Problems to work on:
1. Reproduce the part of the board game text starting with "Older editions" and going on through "another. Good stuff!".
2. In the board game text, what holds the triangular inner game board piece in place in Playte's L.Board version of Can't Stop?

When you can’t refill the displays, the game ends, and you score your hand. If you have 200 or more in a currency, you score that amount; if you have less than 200, subtract 100 from that sum, then score that amount (but not less than 0); if you’ve collected all three 20s or 30s in a currency, you score 100 regardless of what you score for that currency.

Play three complete rounds, then tally your scores to see who wins.

Older editions

I’ve played Money twelve times and dig how each turn confronts you with a mini-challenge: Which cards do you want to give up in a bid? You have lots to consider when making that decision. Will the cards on display push you over 200 or complete a currency set? Can you prevent someone else from completing their set? Are you bidding with bills that someone else really wants, possibly allowing you to offer little, but attract attention from the high bidder and claim cards earlier than you might otherwise? Is the currency you want split across the four-card displays? Maybe you need to change plans…

Seven currencies don’t divide evenly among any player count, so you’re always fighting someone — often multiple someones! — to reach one threshold or another. Good stuff!

• You can check out the SPIEL ’23 listings for Playte to find other oldies, but goodies, including its “L.Board” version of Sid Sackson‘s Can’t Stop, in which the box unrolls to form the game board and release all of the components, with the triangular inner game board piece being held in place magnetically.

Playte has released multiple designs in its L.Board format, and company president Junghee Choi has told me that one of his manufacturing goals is to release games in as small a package as possible. This is certainly one way to do it!

For consistency, I’ll note that I’ve played Can’t Stop 21 times, although that’s certainly an undercount and doesn’t include online games.

Given information:
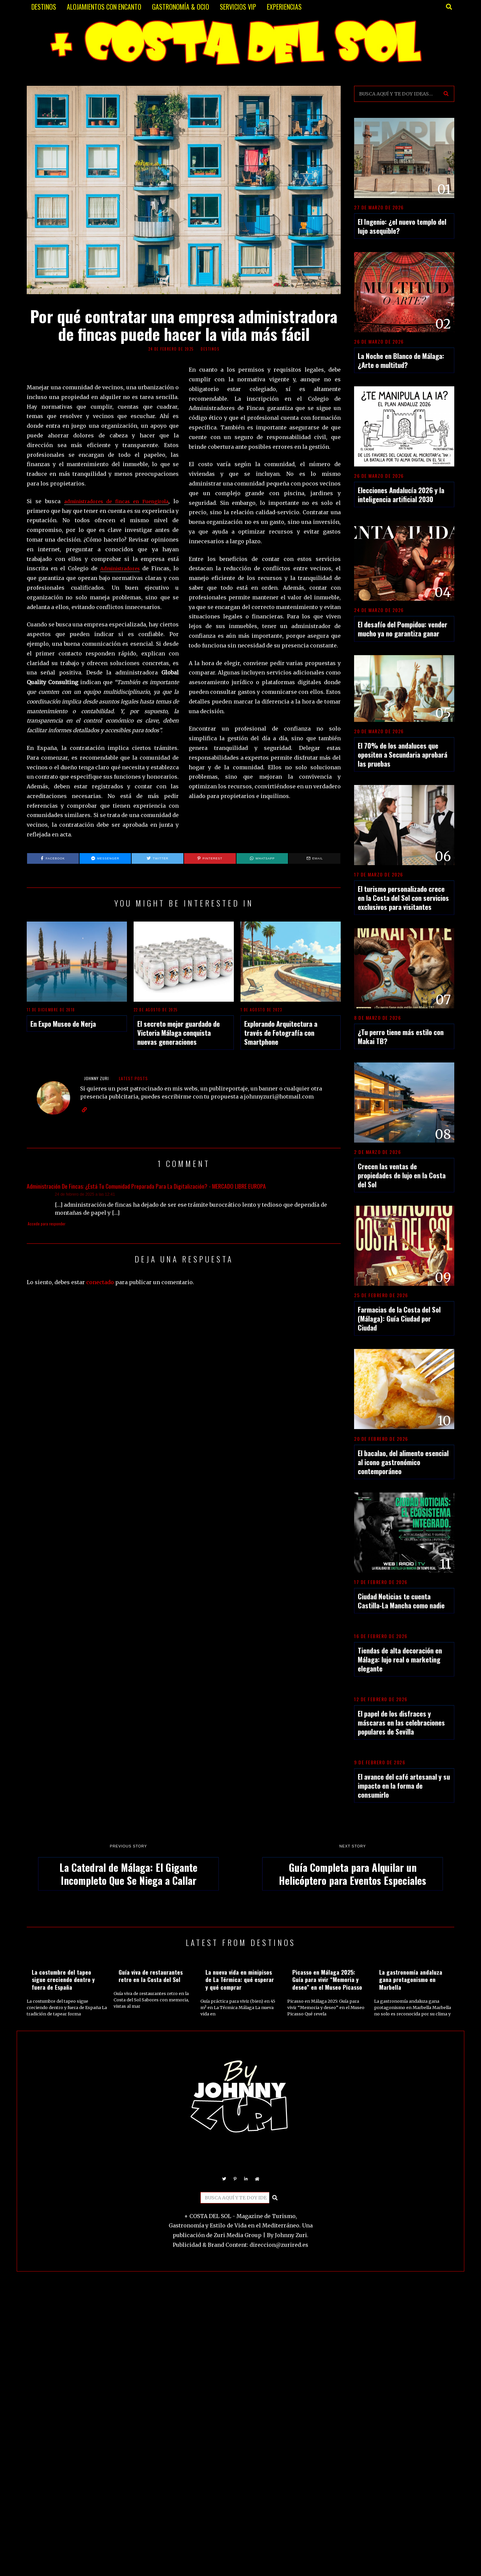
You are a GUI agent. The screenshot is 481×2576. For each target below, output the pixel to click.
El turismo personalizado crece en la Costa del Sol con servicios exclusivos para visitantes (403, 897)
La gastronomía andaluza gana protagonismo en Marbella (410, 1980)
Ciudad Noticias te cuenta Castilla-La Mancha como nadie (401, 1600)
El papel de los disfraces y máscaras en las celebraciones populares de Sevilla (401, 1722)
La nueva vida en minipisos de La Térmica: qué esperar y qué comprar (239, 1980)
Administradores (119, 568)
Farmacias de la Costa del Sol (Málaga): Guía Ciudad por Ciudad (399, 1318)
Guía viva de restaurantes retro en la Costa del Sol (151, 1976)
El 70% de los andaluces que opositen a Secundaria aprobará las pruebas (402, 754)
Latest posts (133, 1078)
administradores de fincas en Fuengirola (114, 501)
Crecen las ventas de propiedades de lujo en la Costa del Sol (402, 1175)
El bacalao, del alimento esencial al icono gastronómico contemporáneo (403, 1462)
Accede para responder (47, 1223)
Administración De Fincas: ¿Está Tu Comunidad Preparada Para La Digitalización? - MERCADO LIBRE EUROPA (146, 1186)
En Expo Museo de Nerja (63, 1023)
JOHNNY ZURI (96, 1078)
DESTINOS (43, 7)
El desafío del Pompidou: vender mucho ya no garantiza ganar (402, 628)
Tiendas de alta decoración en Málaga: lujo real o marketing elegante (400, 1659)
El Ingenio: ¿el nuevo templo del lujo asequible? (402, 226)
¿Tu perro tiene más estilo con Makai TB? (401, 1036)
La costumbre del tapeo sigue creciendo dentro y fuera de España (63, 1980)
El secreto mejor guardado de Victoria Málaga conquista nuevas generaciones (178, 1032)
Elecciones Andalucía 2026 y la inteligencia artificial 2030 (401, 494)
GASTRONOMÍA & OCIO (180, 7)
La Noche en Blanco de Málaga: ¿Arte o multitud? (401, 360)
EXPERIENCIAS (284, 7)
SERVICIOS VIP (238, 7)
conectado (100, 1282)
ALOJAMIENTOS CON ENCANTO (104, 7)
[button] (446, 94)
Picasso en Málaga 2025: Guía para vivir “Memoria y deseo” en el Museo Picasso (327, 1980)
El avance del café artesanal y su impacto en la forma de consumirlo (404, 1785)
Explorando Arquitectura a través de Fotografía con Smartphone (280, 1032)
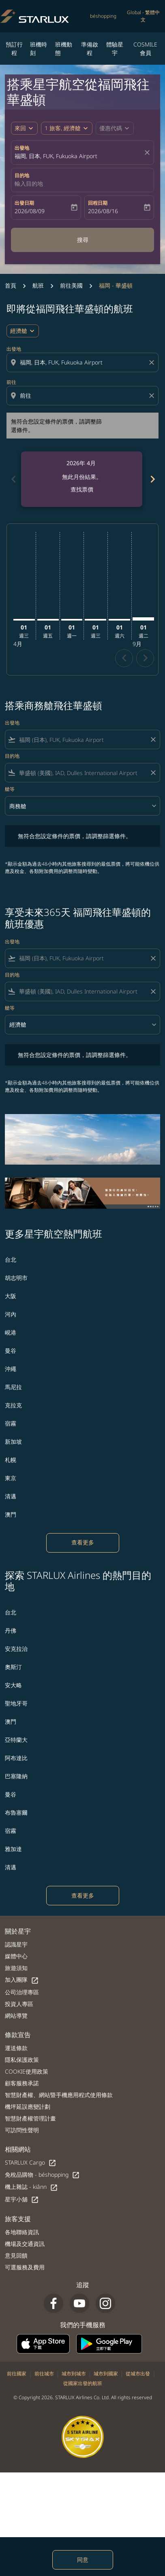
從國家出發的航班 (82, 2383)
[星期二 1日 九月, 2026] (143, 619)
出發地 (22, 147)
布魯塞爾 (16, 1812)
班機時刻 (38, 48)
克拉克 (13, 1405)
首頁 (10, 285)
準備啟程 (89, 48)
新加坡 (13, 1441)
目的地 (22, 175)
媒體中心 (16, 1956)
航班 (38, 285)
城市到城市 (74, 2373)
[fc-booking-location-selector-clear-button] (148, 152)
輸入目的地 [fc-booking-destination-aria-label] (29, 183)
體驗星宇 (114, 48)
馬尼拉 (13, 1387)
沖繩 (10, 1369)
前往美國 (71, 285)
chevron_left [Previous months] (12, 479)
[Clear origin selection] (153, 362)
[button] (66, 128)
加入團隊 (22, 1980)
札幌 (10, 1460)
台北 (10, 1259)
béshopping (103, 16)
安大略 (13, 1685)
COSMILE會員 (145, 48)
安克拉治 (16, 1648)
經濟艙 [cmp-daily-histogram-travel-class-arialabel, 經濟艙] (18, 331)
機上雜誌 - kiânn (31, 2187)
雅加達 (13, 1849)
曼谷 (10, 1350)
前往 (11, 382)
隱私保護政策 (22, 2059)
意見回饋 (16, 2255)
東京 (10, 1478)
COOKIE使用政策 (26, 2071)
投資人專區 (19, 2004)
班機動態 (63, 48)
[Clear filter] (153, 739)
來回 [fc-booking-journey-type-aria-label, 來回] (20, 128)
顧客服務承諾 (22, 2083)
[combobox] (83, 362)
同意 (82, 2559)
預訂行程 (14, 48)
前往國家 (16, 2373)
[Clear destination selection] (153, 395)
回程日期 (97, 202)
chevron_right (145, 658)
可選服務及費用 (25, 2267)
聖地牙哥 (16, 1703)
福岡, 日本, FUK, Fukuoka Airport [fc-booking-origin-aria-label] (56, 156)
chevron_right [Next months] (152, 479)
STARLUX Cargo (30, 2163)
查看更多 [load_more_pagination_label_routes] (82, 1542)
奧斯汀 (13, 1667)
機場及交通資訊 (25, 2244)
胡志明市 (16, 1278)
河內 (10, 1314)
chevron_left (124, 658)
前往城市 (44, 2373)
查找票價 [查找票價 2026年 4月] (82, 489)
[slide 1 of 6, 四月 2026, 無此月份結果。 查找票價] (81, 479)
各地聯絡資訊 (22, 2232)
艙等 (10, 789)
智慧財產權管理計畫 (30, 2118)
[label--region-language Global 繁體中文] (143, 16)
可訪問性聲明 (22, 2130)
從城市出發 (138, 2373)
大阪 (10, 1296)
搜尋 (82, 240)
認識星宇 (16, 1944)
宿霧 (10, 1423)
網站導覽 (16, 2015)
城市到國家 (106, 2373)
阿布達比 (16, 1758)
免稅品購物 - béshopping (42, 2175)
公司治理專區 (22, 1992)
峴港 (10, 1332)
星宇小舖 (22, 2199)
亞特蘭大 (16, 1739)
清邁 (10, 1496)
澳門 (10, 1514)
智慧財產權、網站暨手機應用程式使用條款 (59, 2095)
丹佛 (10, 1630)
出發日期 (24, 202)
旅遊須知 (16, 1968)
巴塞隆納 (16, 1776)
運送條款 (16, 2048)
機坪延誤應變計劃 (27, 2106)
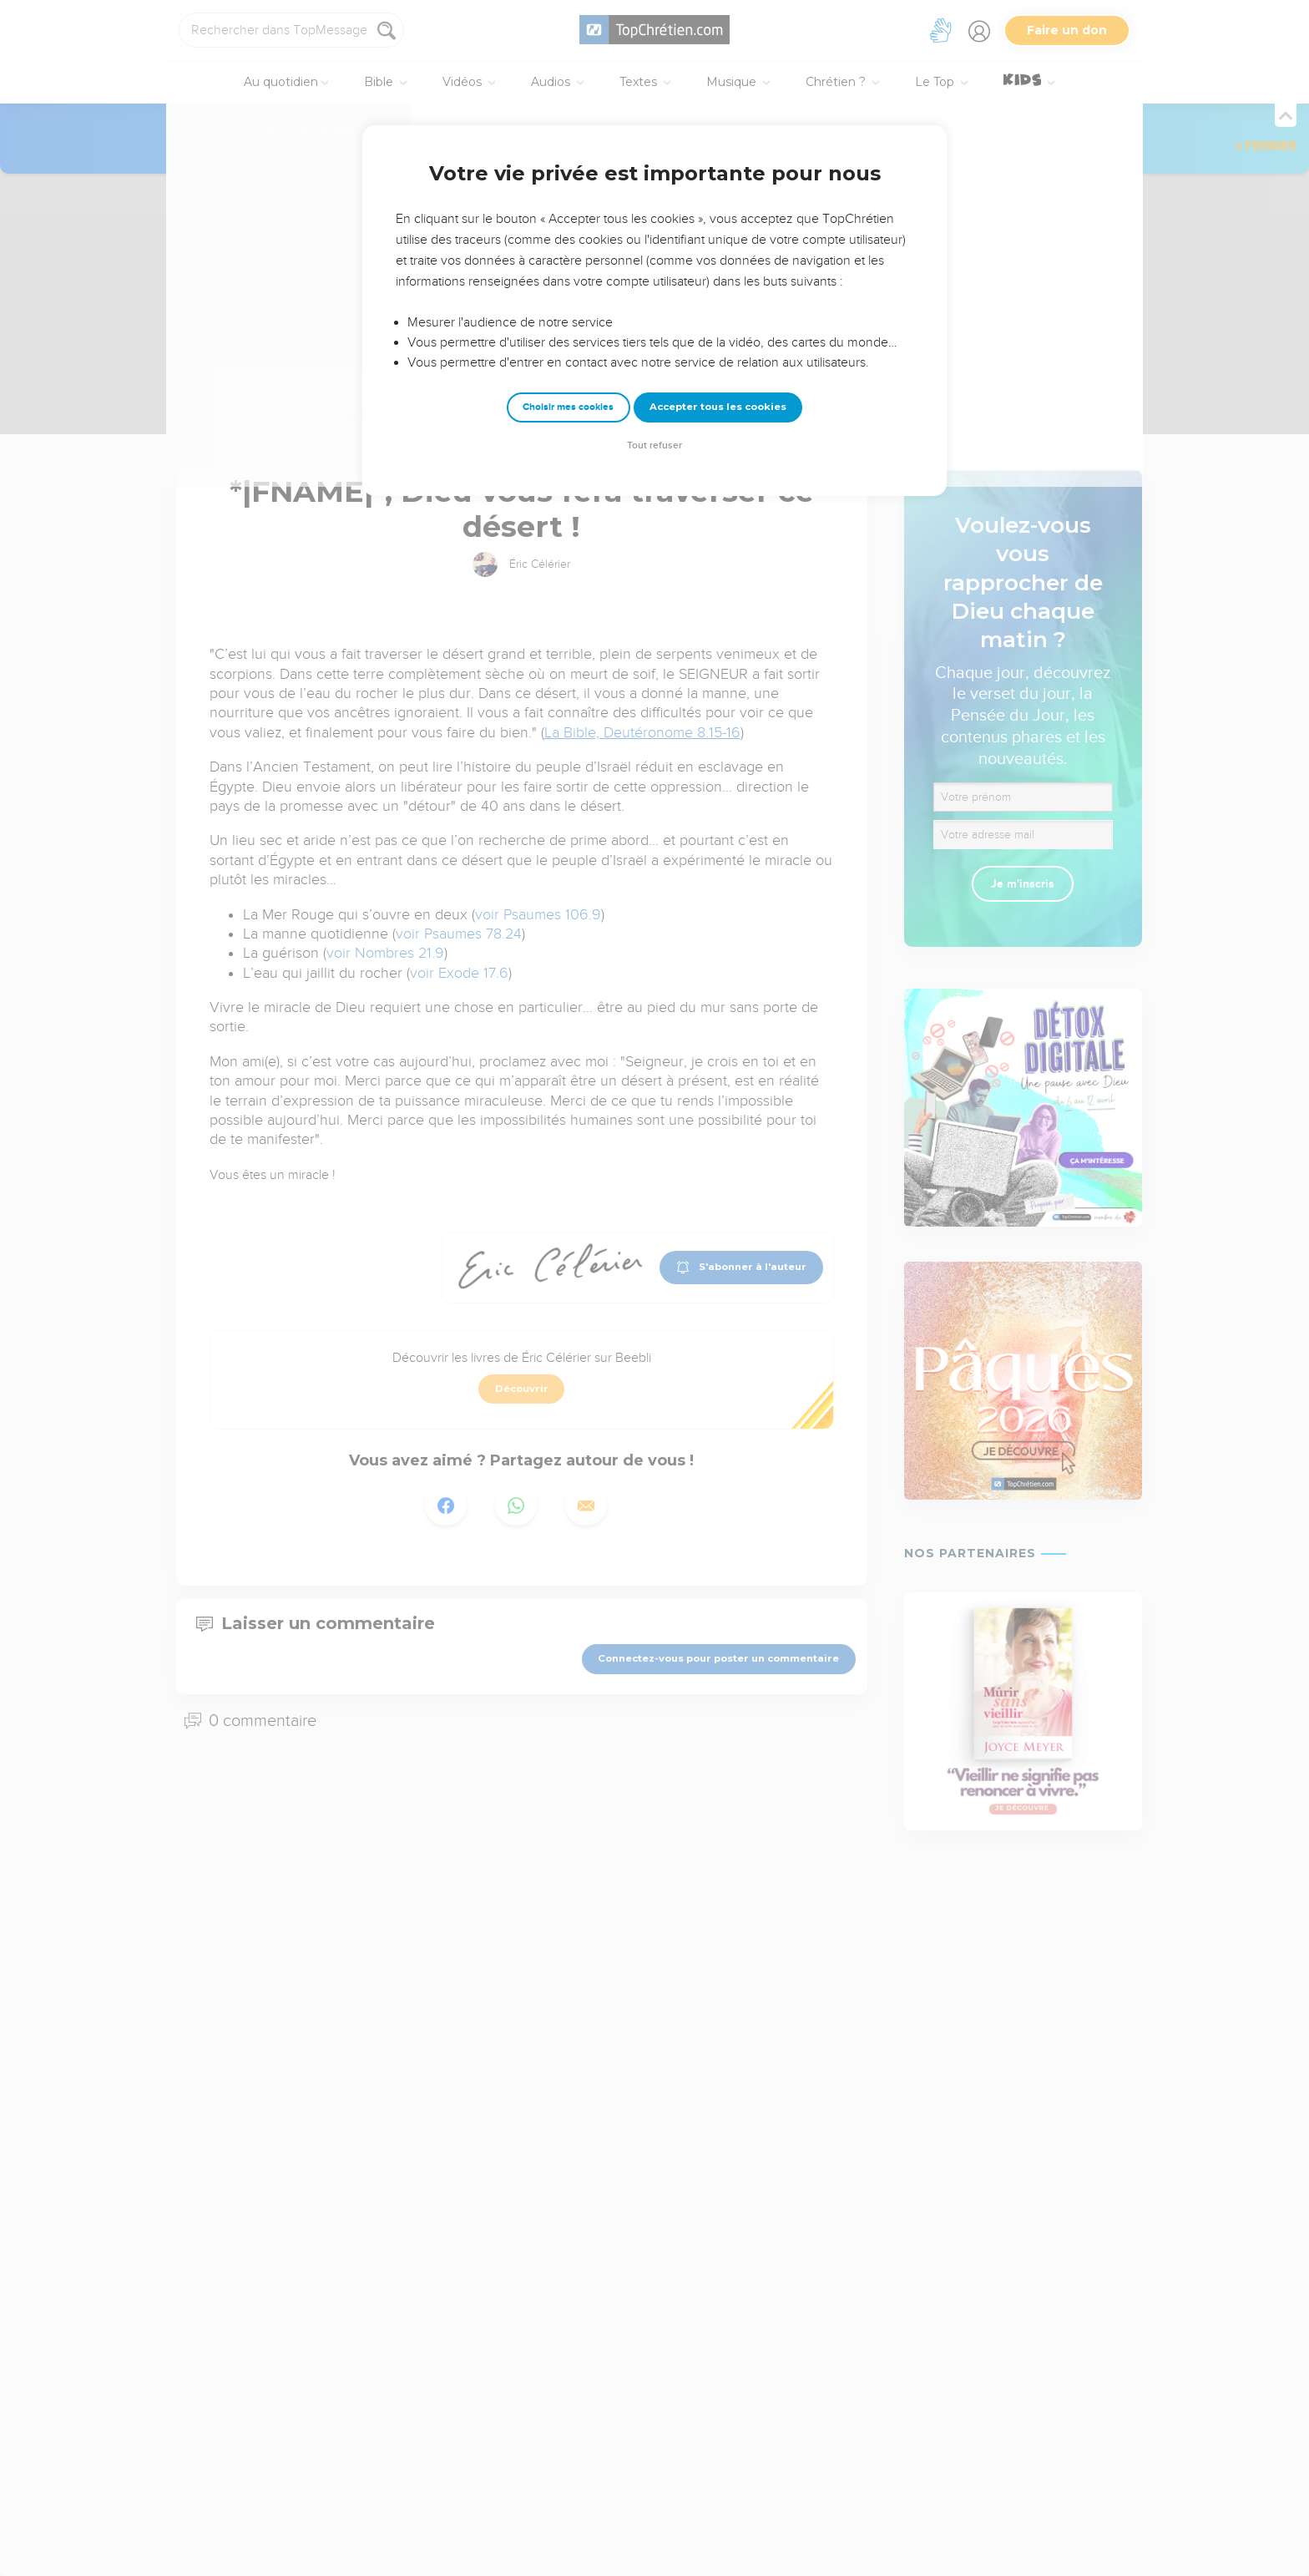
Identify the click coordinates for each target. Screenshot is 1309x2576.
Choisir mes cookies (568, 407)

Answers to the exercise:
1.
Older editions

I’ve played Money twelve times and dig how each turn confronts you with a mini-challenge: Which cards do you want to give up in a bid? You have lots to consider when making that decision. Will the cards on display push you over 200 or complete a currency set? Can you prevent someone else from completing their set? Are you bidding with bills that someone else really wants, possibly allowing you to offer little, but attract attention from the high bidder and claim cards earlier than you might otherwise? Is the currency you want split across the four-card displays? Maybe you need to change plans…

Seven currencies don’t divide evenly among any player count, so you’re always fighting someone — often multiple someones! — to reach one threshold or another. Good stuff!

2. It is held in place magnetically.